__WORK TO BE COMPLETED__: Your answer should be an exact copy of the lines from the one holding "Task: Click product number BK-T79Y-46" to the end of the material below, pictures left out.

__INFORMATION SHOWN__:
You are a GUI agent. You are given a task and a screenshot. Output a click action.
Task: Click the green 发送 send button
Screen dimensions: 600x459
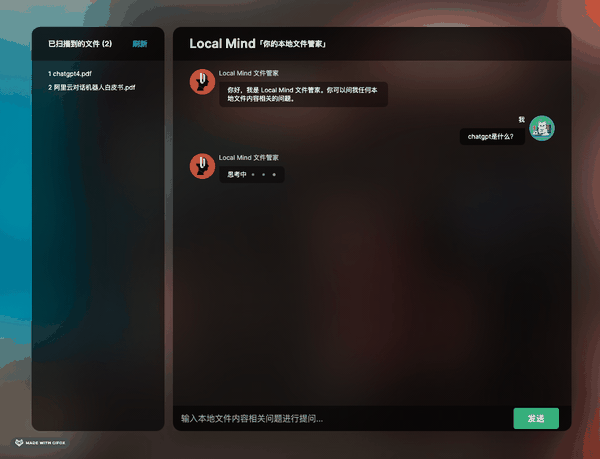tap(536, 418)
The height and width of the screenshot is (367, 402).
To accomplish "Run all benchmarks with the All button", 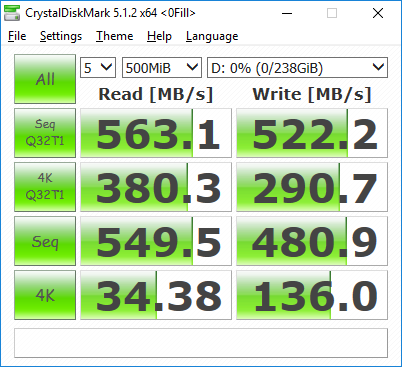I will (45, 79).
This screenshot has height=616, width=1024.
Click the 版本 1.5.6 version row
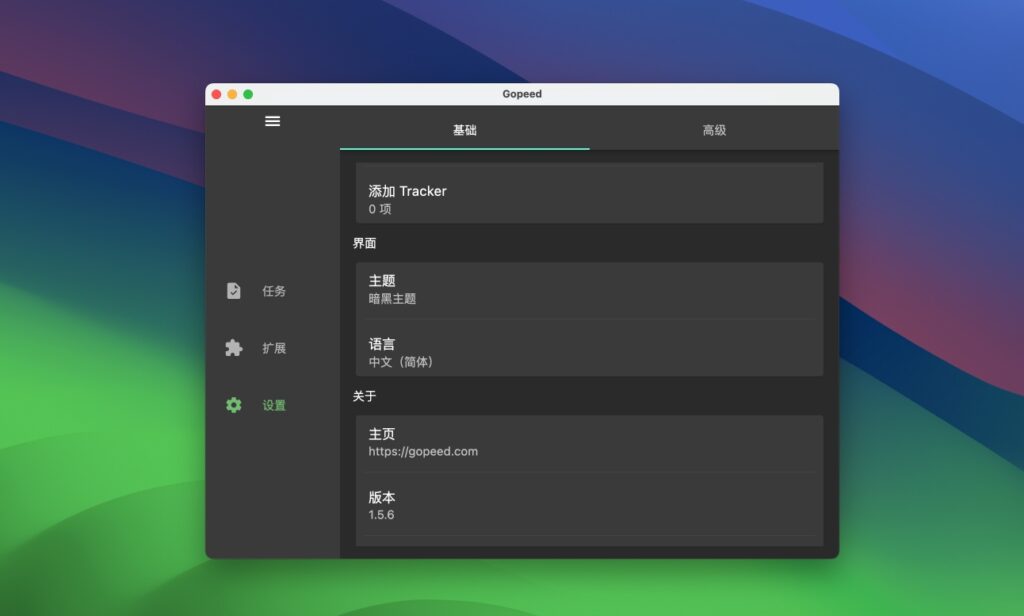[x=589, y=506]
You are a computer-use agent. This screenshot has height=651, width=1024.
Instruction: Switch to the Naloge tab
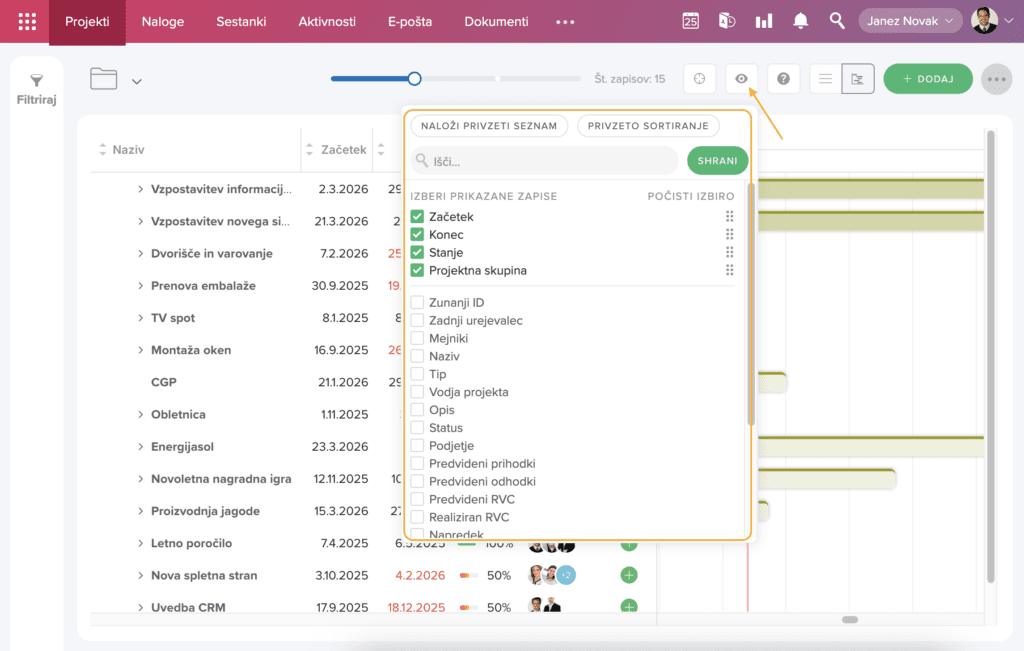coord(162,21)
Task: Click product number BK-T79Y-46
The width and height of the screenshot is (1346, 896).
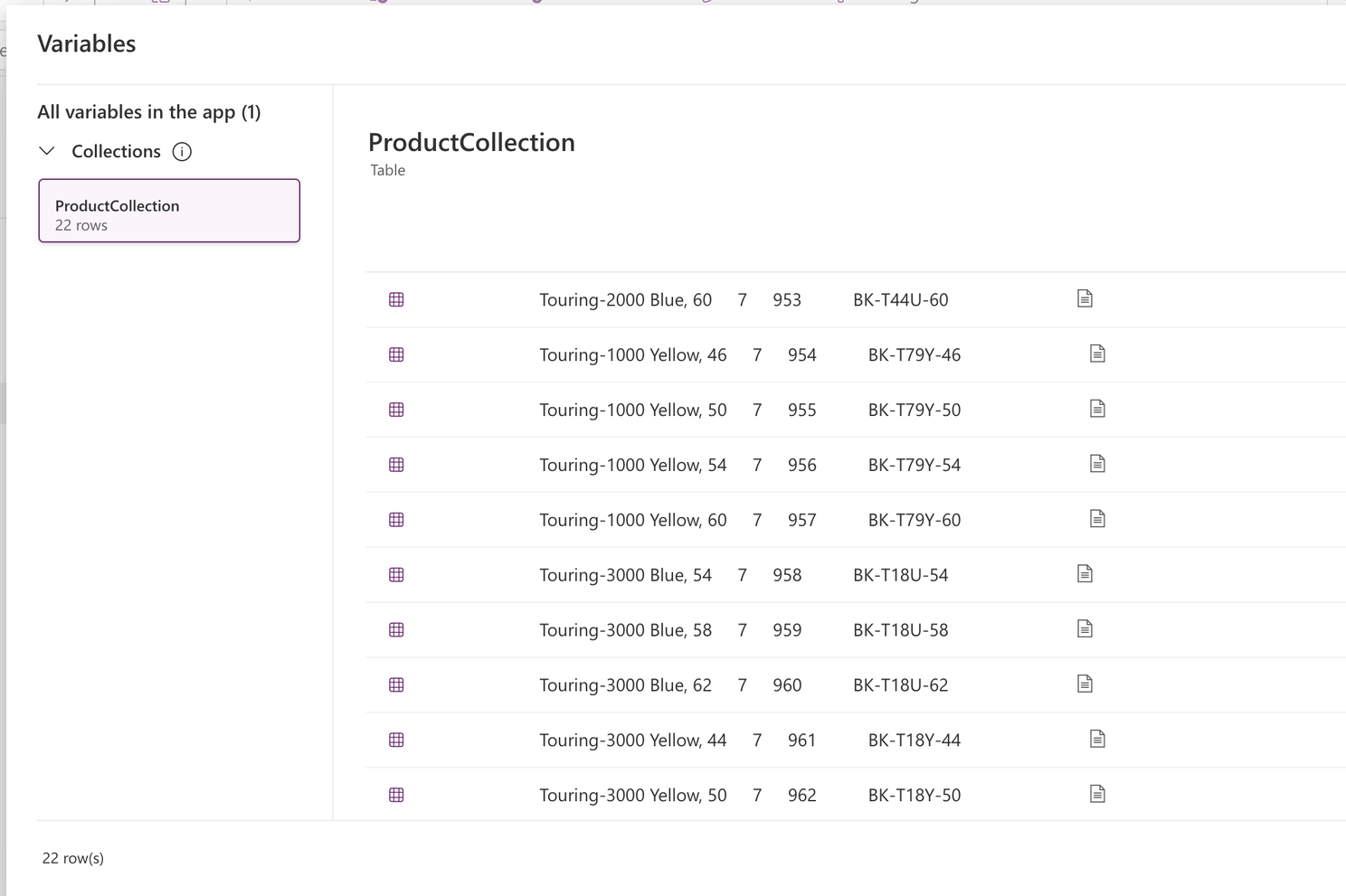Action: click(914, 355)
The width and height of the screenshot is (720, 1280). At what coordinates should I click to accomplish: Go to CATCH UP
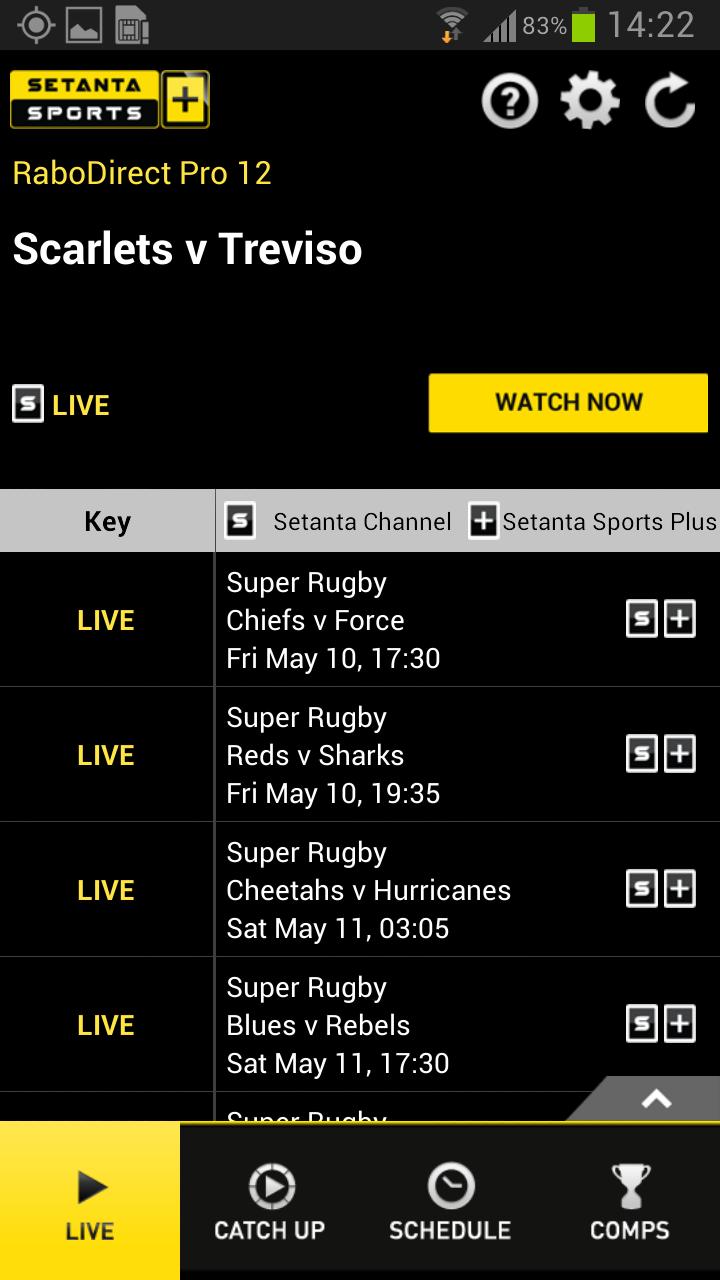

__TASK ANSWER__:
Task: Click product number BK-T79Y-46
The width and height of the screenshot is (1346, 896).
Action: click(914, 355)
The width and height of the screenshot is (720, 1280). At what coordinates should I click to accomplish: Go to CATCH UP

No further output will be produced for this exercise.